I realize WHY it is most skin cancer winds up presenting on the face at some point, if not right off the bat, but it's just so damn cruel. It's not bad enough that you spend most of your teen years (or, if you're like me, most of your life since puberty) worrying about your complexion, but if you wind up with skin cancer, hey, here's an unsightly facial growth that not only won't go away, but they'll have to go in and cut it out of you.
Death is the ultimate F-U from cancer, I know that. But this one feels pretty high up on the list.
It's been less than 48 hours since the doc took scalpel to skin, sliced off part of my face, and (as it turns out) had to go in and take a few lymph-nodes out of my neck as well. It's like a toll I have to pay the ferryman every time I get a bad diagnosis at this point. "Got cancer? It's gonna cost you a few lymph-nodes to get to the other side."
My face is puffy, my neck is swollen, my right earlobe looks like a really fatty piece of bacon and thanks to my incredibly shitty veins I have bruises up and down my hands and arms. It took a pit crew of doctors and nurses to place an IV before surgery, which they had to change twice after they finally got me knocked out. I look like I was attacked by several swarms of deadly wasps.
Even better? It isn't over yet.
They have to make sure they've cleared all of the melanoma out, and ensure that the lymph-nodes it was connected to aren't cancer ridden, then they can officially sew me back up and try to make me look as close to normal as possible.
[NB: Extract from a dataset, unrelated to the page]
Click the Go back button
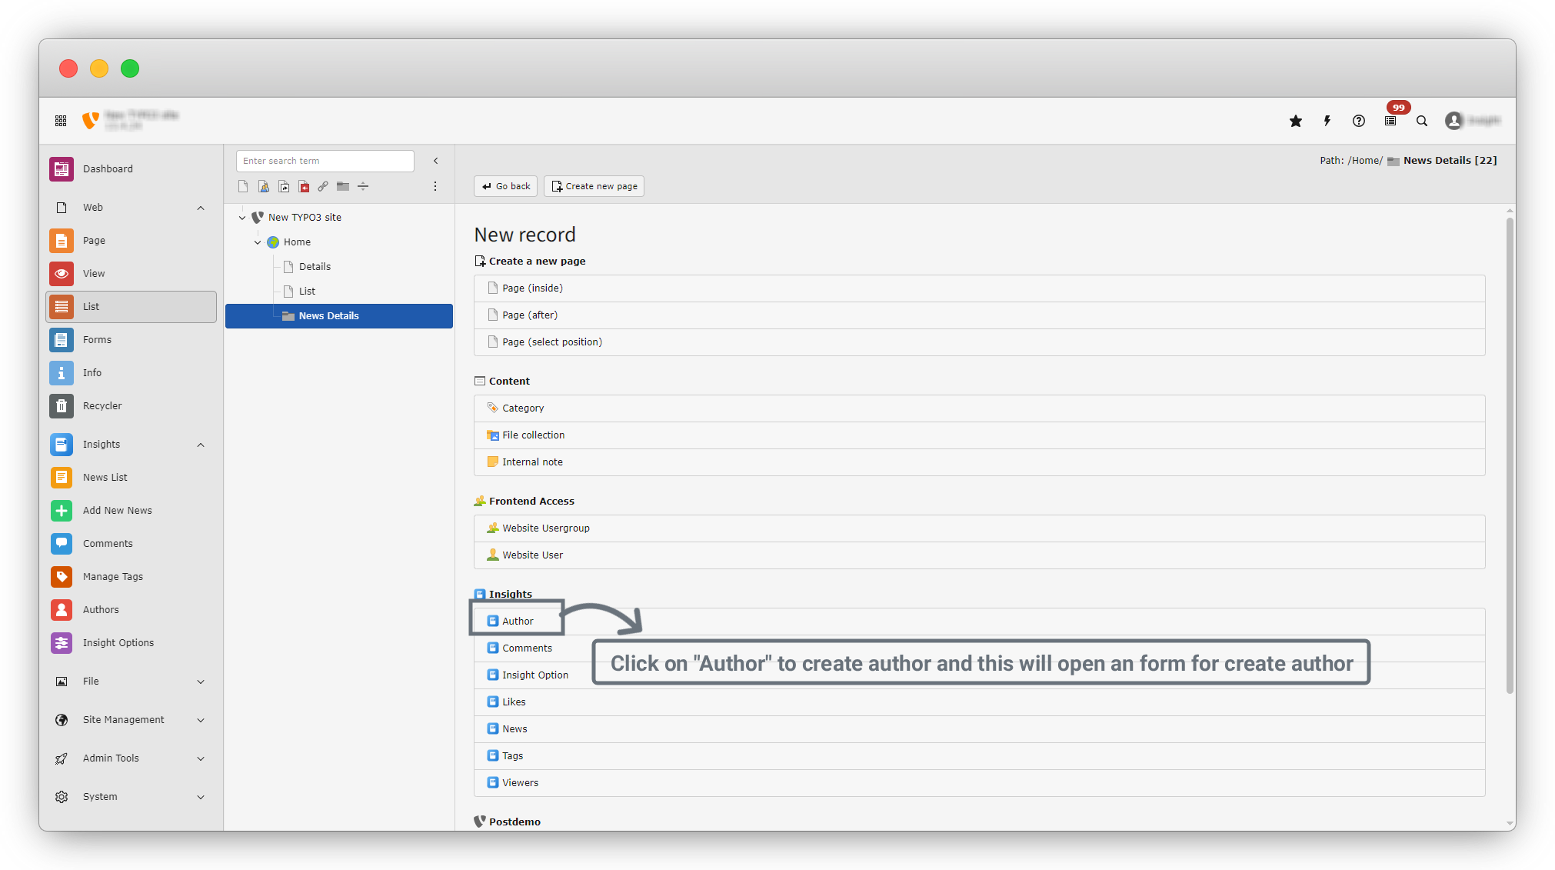The height and width of the screenshot is (870, 1555). point(506,186)
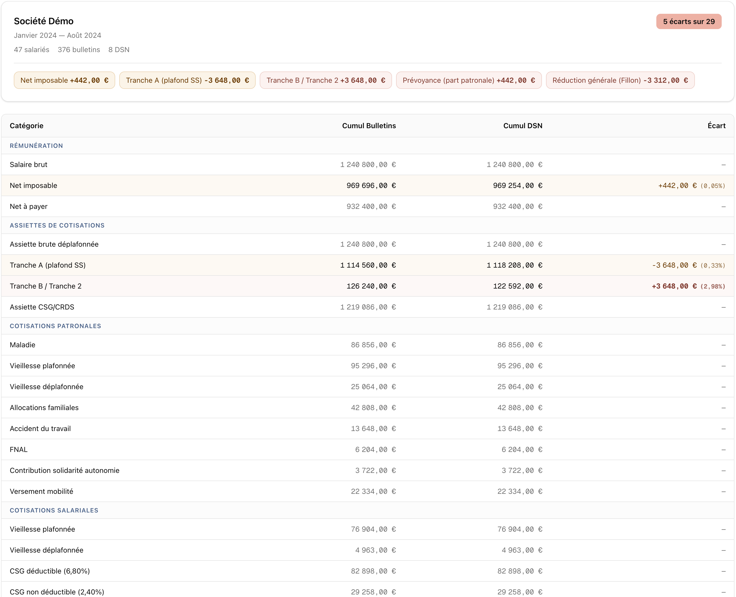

Jokes on them, I never looked normal to begin with.
Now I've got at least few more days of dealing with a somewhat-open wound on my face, which makes bathing damn near impossible. But if there's writing in the margins, or the ferryman's coins turn out to be damaged, we go to Plan B.
No, I don't know what Plan B is. In this entire scenario I'm B.A. Baracus. The cancer is the mission, and Hannibal, Face and Murdock gotta slip a little something special into my milk to get me on that helicopter so we can fight the fight. I just wake up and do what they tell me once we're there.
But I'm still here to complain about it, and for right now that's good enough for me.